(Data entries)
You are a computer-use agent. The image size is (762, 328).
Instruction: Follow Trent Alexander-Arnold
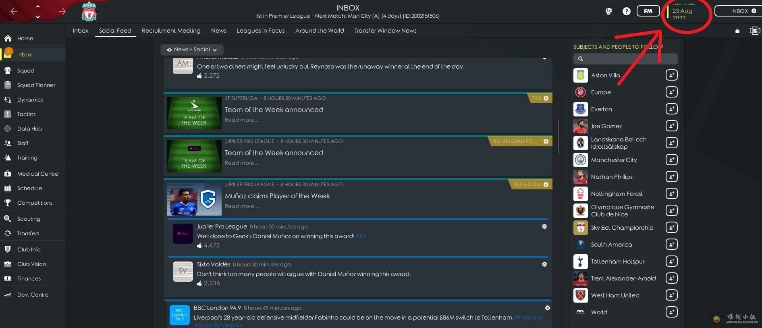pos(671,278)
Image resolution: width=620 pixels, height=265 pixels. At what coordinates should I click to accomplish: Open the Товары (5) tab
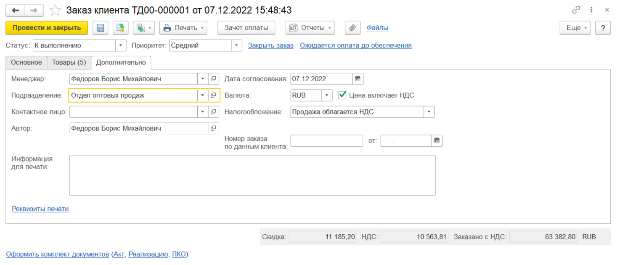[x=69, y=62]
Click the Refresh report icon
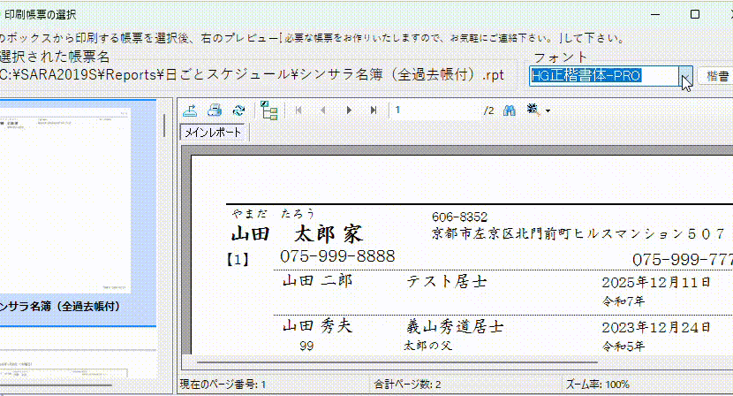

■ PROBLEM TO WORK ON:
Copy every line of the data exactly as written, excluding the pictures.

■ PROBLEM SOLUTION:
You are a computer-use agent. The image size is (762, 328).
Instruction: Follow Trent Alexander-Arnold
pos(671,278)
Image resolution: width=620 pixels, height=265 pixels. At what coordinates should I click to accomplish: Open the Товары (5) tab
[x=69, y=62]
Click the Refresh report icon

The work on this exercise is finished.